### TASK PROMPT
Would you output the entries below only from the line containing "You are a computer-use agent." through the line containing "Instruction: Click the", exactly as they stand and with both ends included?

### MATERIAL PROVIDED
-- Opening Marker --
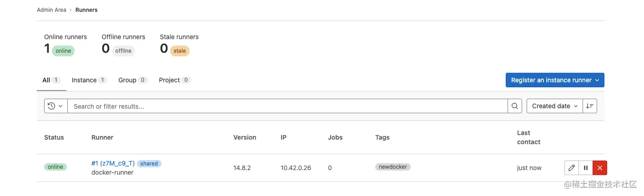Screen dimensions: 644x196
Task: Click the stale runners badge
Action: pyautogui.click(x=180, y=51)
-- Closing Marker --
-- Opening Marker --
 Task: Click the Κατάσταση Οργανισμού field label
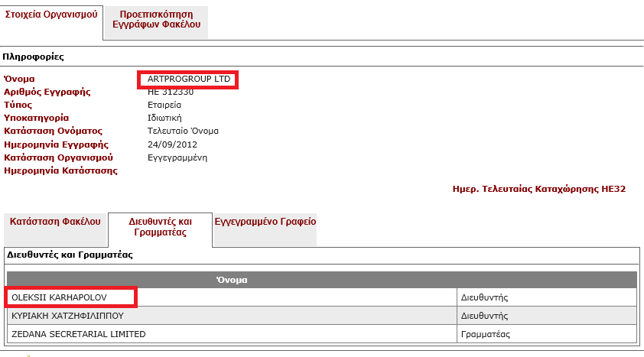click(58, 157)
-- Closing Marker --
-- Opening Marker --
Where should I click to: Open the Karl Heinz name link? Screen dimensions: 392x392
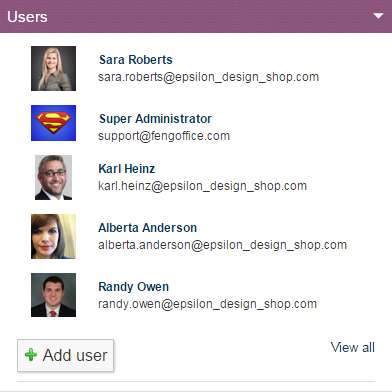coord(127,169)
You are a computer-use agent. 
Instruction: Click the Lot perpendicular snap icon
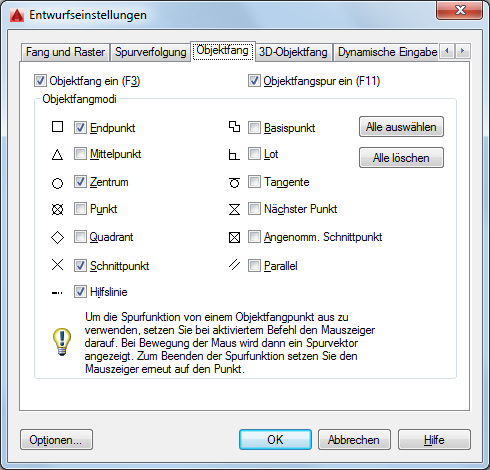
-- Closing Marker --
### WRITTEN REPLY
You are a computer-use agent. 
Instruction: Click the Lot perpendicular snap icon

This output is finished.